Joslin Horror


The Complex Creature

Voyager Now

A haunting elegy for humanity’s farthest traveler, Voyager Now transforms the cold mechanics of space exploration into a meditation on distance, decay, and devotion. Joslin’s “deep space child" drifts beyond recall, carrying our hopes through the silence between stars




Now And Zen And The Continuum

In this deft philosophical poem, Joslin plays with time and thought, balancing wit and wisdom as she unpacks the elusive art of living in the present.
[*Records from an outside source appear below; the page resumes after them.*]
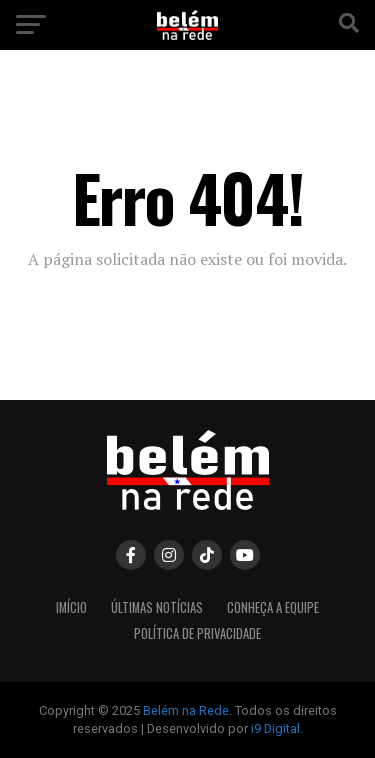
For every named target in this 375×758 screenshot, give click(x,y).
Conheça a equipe (273, 607)
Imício (71, 607)
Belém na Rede (186, 710)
The piece shimmers with paradox, reminding us how easily we lose the now to what was and what will be.

Now And Zen And The Continuum

Were I blessed with
nowness
I could
live in the moment

live in each moment of
minute
content,

conduct each moment's business,
appropriate to each moment's strength,
turn on the moment,
pivotal;
present.

Could I present no object in the way of now,
subject no subject to the scrutiny
of past or future,
that would be being.
That would be blessed content.

For as I worry either side of each event,
life passes by
'til all my nows
are spent.



An Early Encounter with Death

Childhood fear meets mortal truth in this chillingly intimate reflection on the first awareness of death. Joslin writes with stark tenderness, confronting the lifelong shadow of that early question. Does everybody die?--and finding, in the answer, a strange kind of grace.
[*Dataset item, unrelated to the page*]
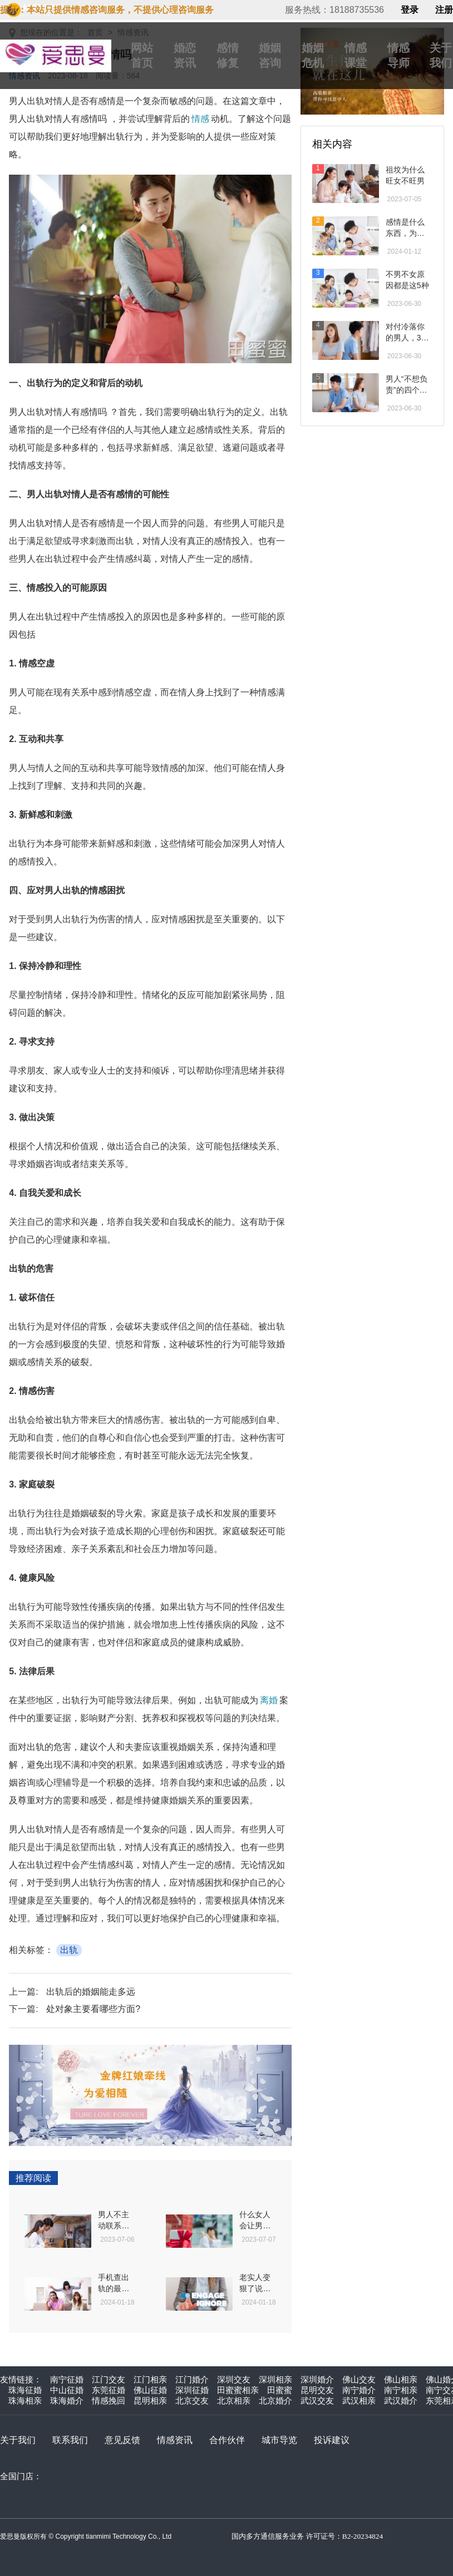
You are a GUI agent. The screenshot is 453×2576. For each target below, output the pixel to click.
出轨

An Early Encounter with Death

I sensed you there deep in my darkest hour,
Beneath my thought, behind my childhood fear.
I felt your shadow cast upon my soul
As with eyes shut I turned to face the wall.
I felt your icy breath upon my back,
Your strangling noose about my tiny neck.
I've known you since I was just five years old,
When first I felt your finger pointing cold,
Colder than family could overcome,
Too cold for hearth or church or mother's womb.
I had to ask Does everybody die?
And then I had to ask the reason why.
You haunted me so that I feared the night
Although I woke each morning to the light
And have for more than half a century.
Though I admit that you still frighten me,
The answer is that everybody dies
And each day older is the greater prize.